Requirement:
Retype, exactly and with nothing added, the lines from the one showing "The image size is (1034, 617)." through the final line of the material. Omit pictures.

□ □ □

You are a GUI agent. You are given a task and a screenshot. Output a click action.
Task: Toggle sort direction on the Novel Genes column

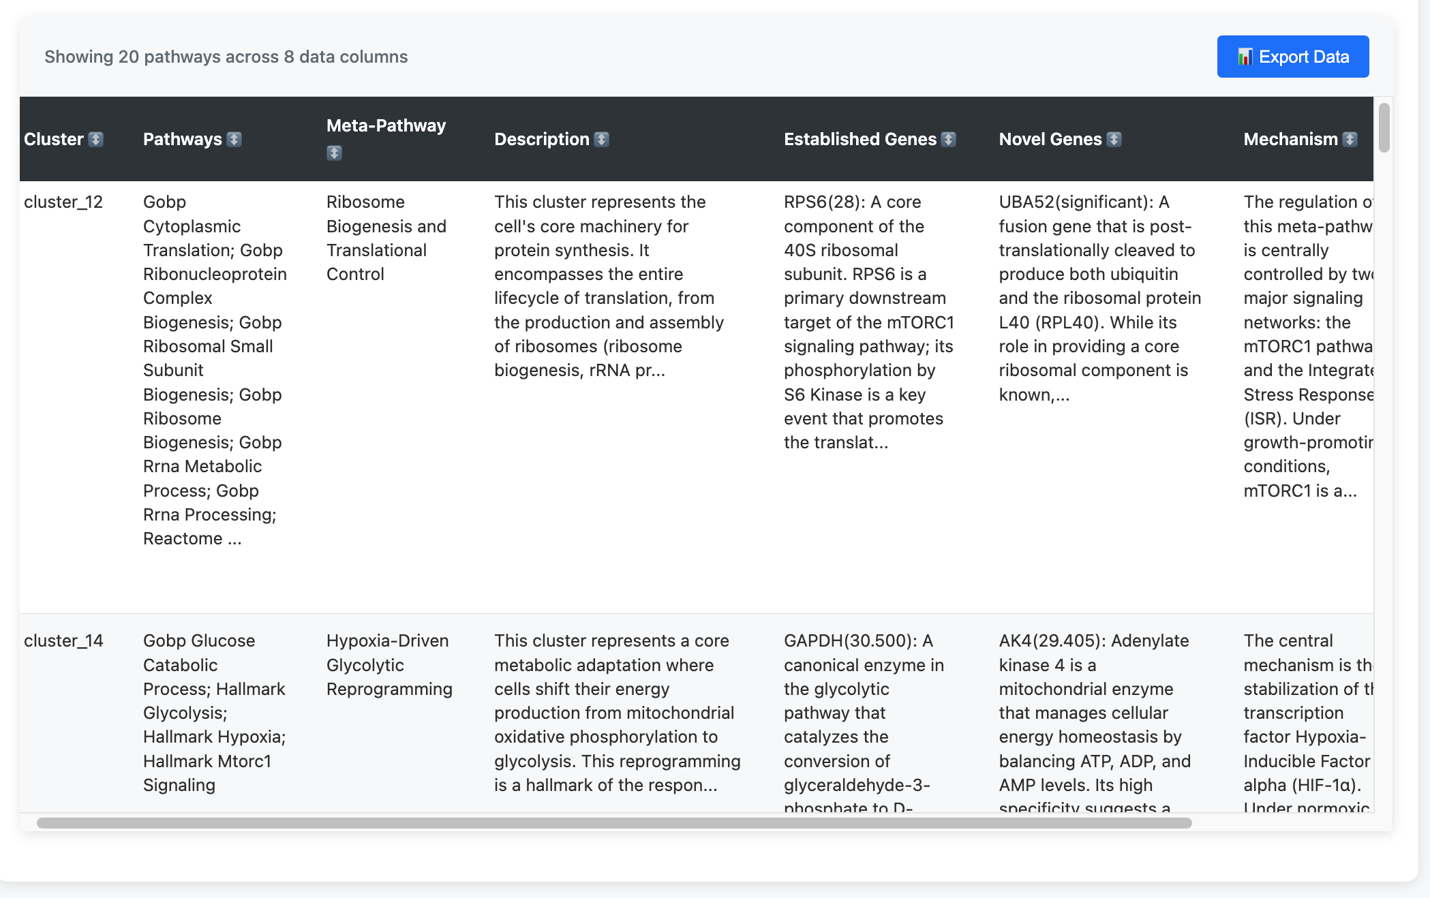(x=1115, y=139)
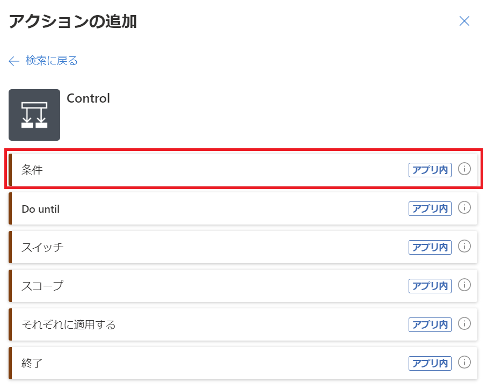Click アプリ内 badge on 終了 row
The width and height of the screenshot is (487, 390).
pyautogui.click(x=430, y=363)
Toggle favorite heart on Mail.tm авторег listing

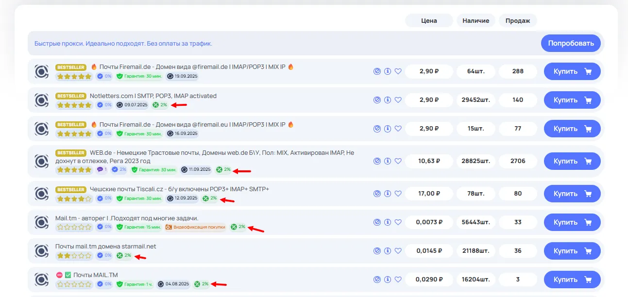(x=398, y=222)
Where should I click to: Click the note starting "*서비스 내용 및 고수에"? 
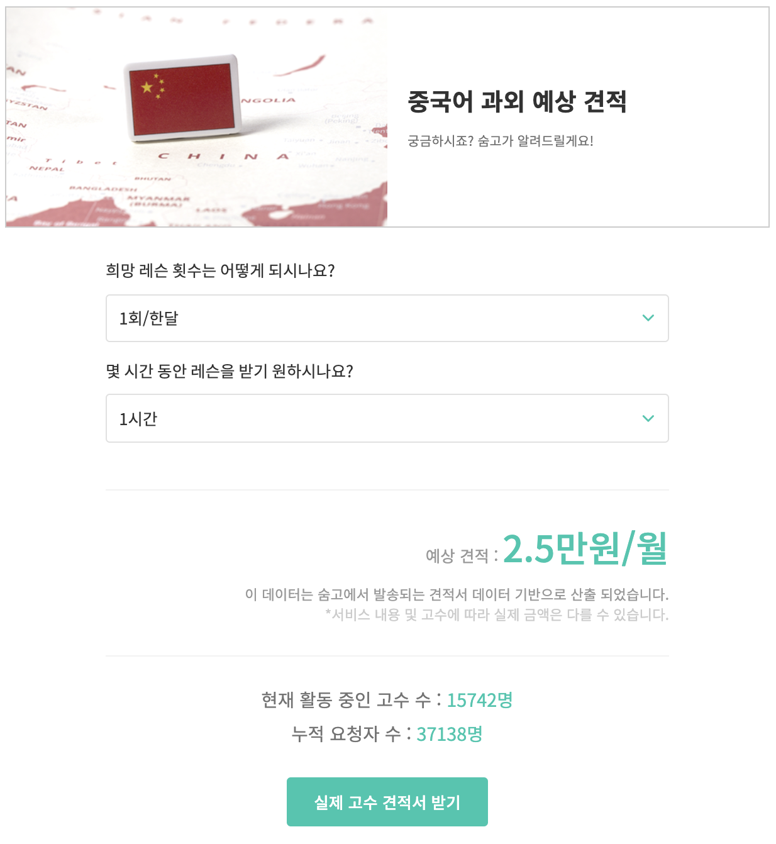(497, 614)
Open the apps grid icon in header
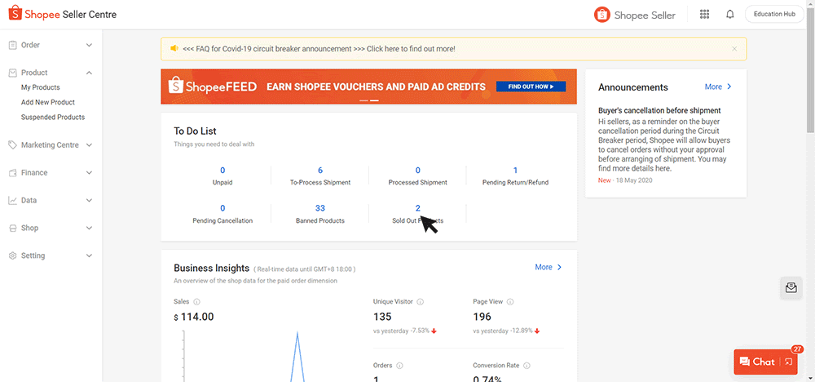The width and height of the screenshot is (815, 382). 704,15
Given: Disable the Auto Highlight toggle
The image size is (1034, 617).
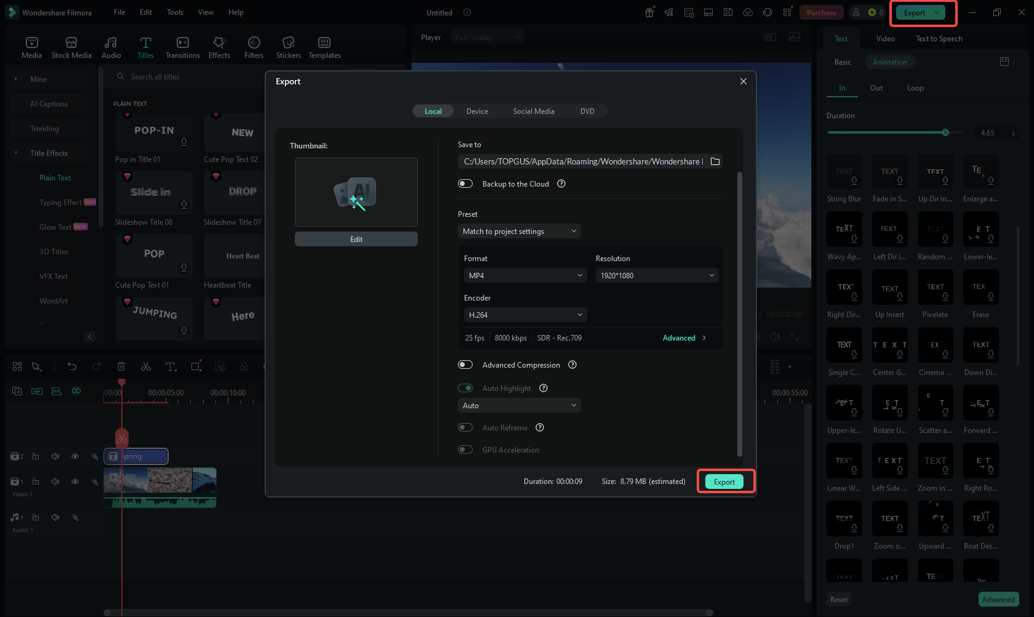Looking at the screenshot, I should pyautogui.click(x=465, y=388).
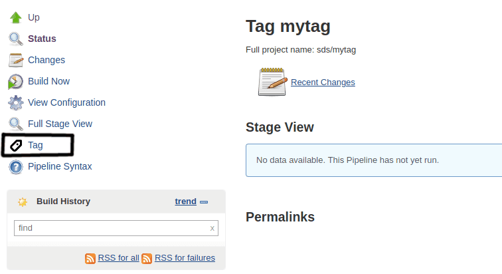Click the Status magnifier icon
Viewport: 502px width, 274px height.
[x=15, y=39]
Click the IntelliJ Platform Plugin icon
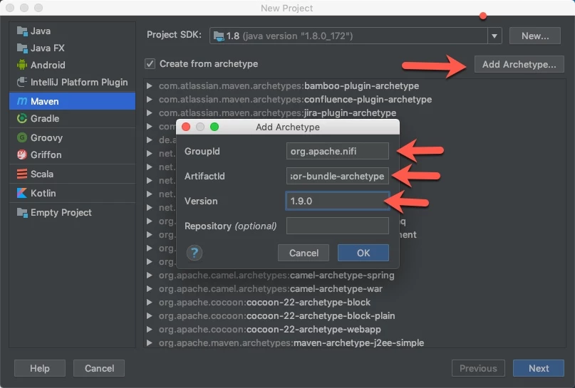Screen dimensions: 575x388 [x=22, y=82]
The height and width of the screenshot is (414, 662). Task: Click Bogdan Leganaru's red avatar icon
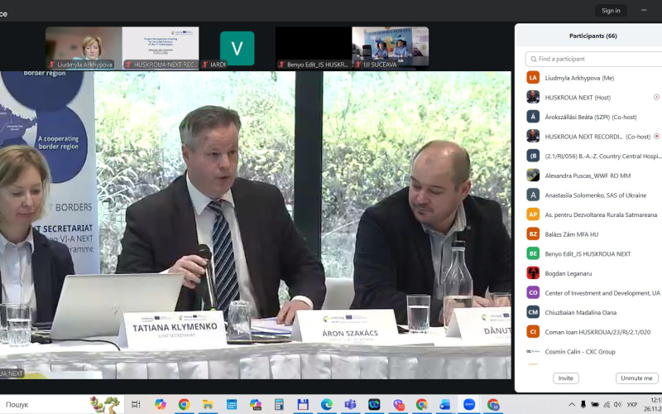(533, 273)
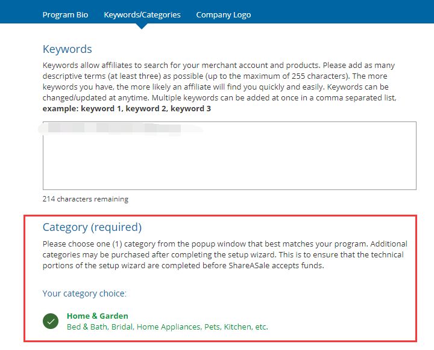Open the Program Bio tab

pos(65,14)
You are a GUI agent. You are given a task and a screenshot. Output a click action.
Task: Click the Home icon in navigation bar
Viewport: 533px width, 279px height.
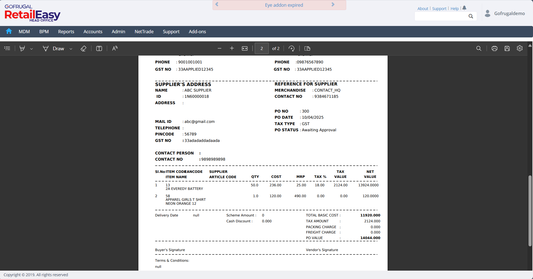click(x=9, y=31)
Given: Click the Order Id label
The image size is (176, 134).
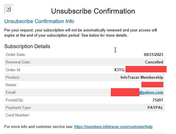Looking at the screenshot, I should coord(13,70).
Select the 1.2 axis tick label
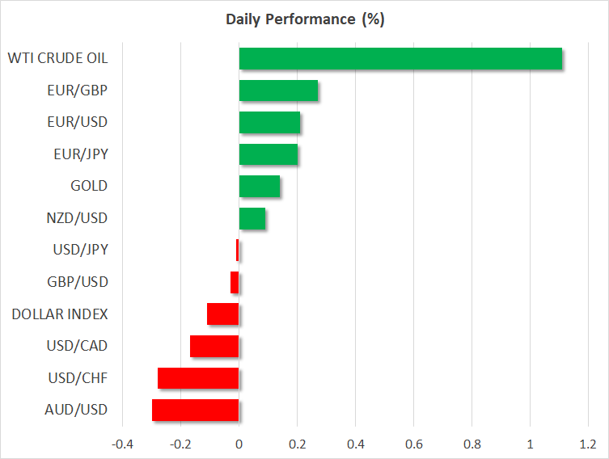This screenshot has height=459, width=609. tap(588, 444)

□ □ □

The completed task:
The image size is (1034, 617).
Looking at the screenshot, I should pyautogui.click(x=465, y=388).
Click the Status magnifier icon
Viewport: 502px width, 274px height.
[x=15, y=39]
Click the IntelliJ Platform Plugin icon
Screen dimensions: 575x388 [x=22, y=82]
The height and width of the screenshot is (414, 662). Task: Click Bogdan Leganaru's red avatar icon
(533, 273)
Open the Program Bio tab

pos(65,14)
You are a GUI agent. You are given a task and a screenshot. Output a click action.
Task: Click the Home icon in navigation bar
Viewport: 533px width, 279px height.
click(x=9, y=31)
Given: Click the Order Id label
The image size is (176, 134).
Looking at the screenshot, I should coord(13,70).
Select the 1.2 axis tick label
This screenshot has height=459, width=609. tap(588, 444)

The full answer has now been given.